Input data
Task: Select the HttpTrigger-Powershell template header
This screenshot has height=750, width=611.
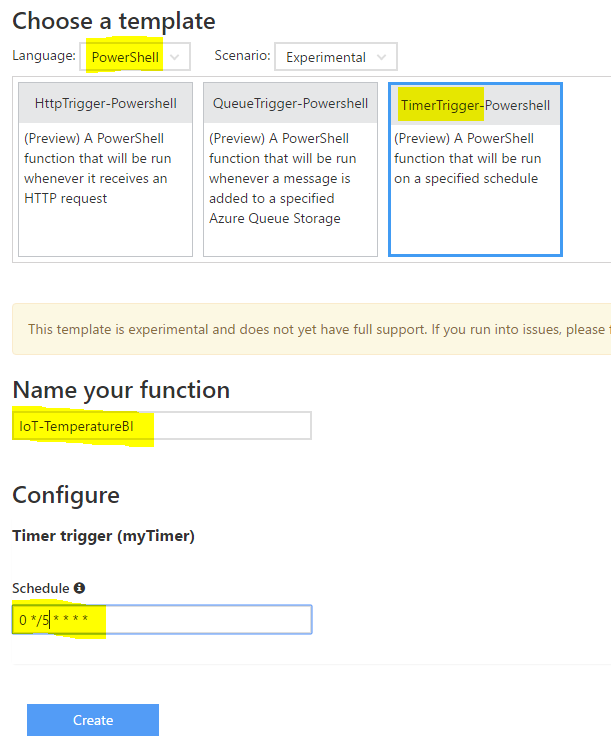Action: [105, 103]
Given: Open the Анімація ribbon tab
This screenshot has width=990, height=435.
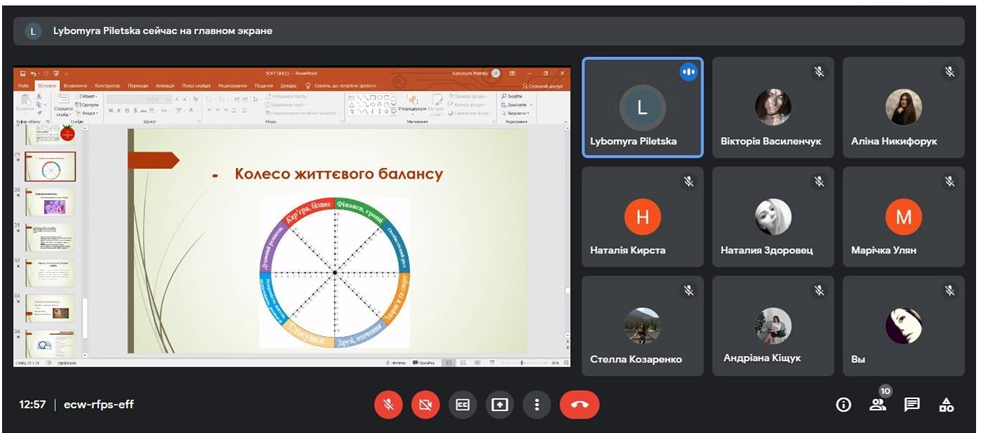Looking at the screenshot, I should 165,86.
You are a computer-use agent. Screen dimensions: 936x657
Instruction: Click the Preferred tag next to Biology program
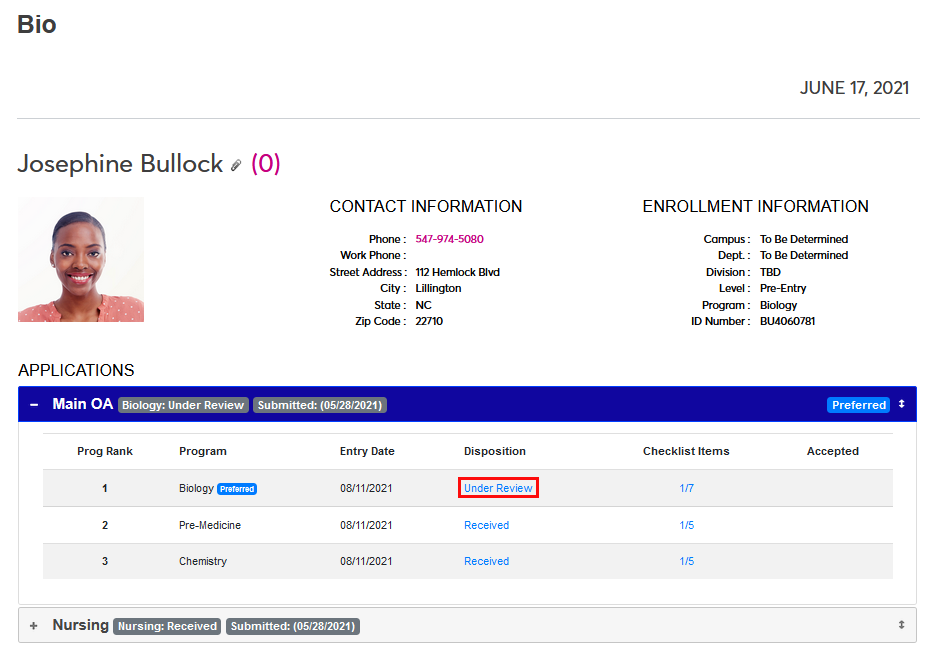(x=237, y=489)
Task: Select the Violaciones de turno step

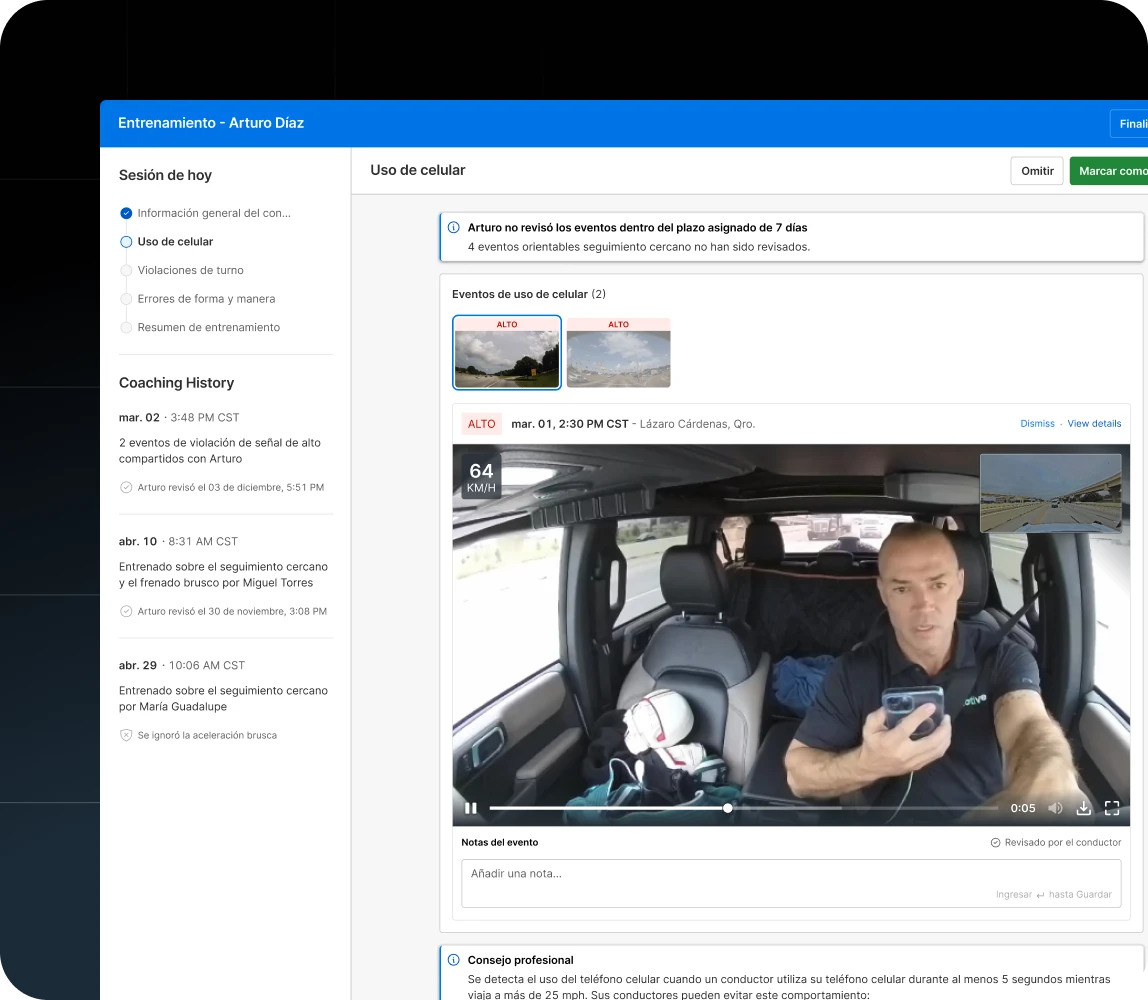Action: click(190, 270)
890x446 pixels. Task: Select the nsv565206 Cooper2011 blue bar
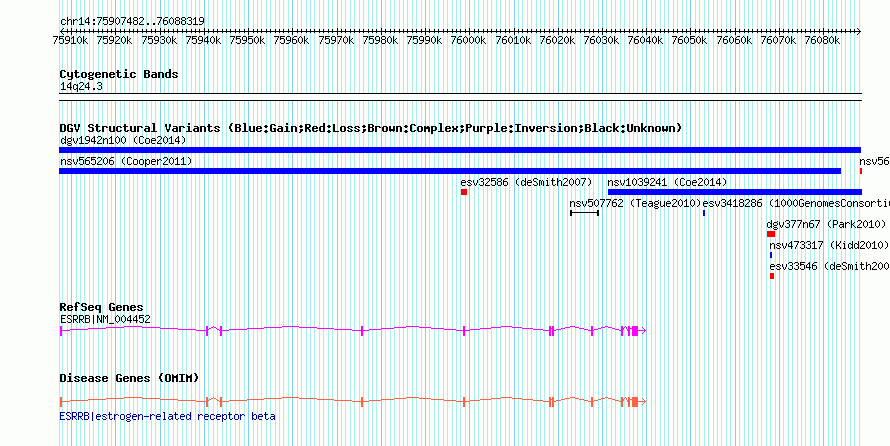pyautogui.click(x=450, y=171)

What is needed
Pictures stay out of the answer; the rest of the listing above is returned exactly.

Answer space
Task: Select the HttpTrigger-Powershell template header
This screenshot has height=750, width=611.
Action: [105, 103]
Given: Open the Анімація ribbon tab
This screenshot has width=990, height=435.
Looking at the screenshot, I should 165,86.
You are a computer-use agent. Screen dimensions: 936x657
Instruction: Click the Preferred tag next to Biology program
(x=237, y=489)
Task: Select the Violaciones de turno step

Action: click(190, 270)
890x446 pixels. Task: Select the nsv565206 Cooper2011 blue bar
pyautogui.click(x=450, y=171)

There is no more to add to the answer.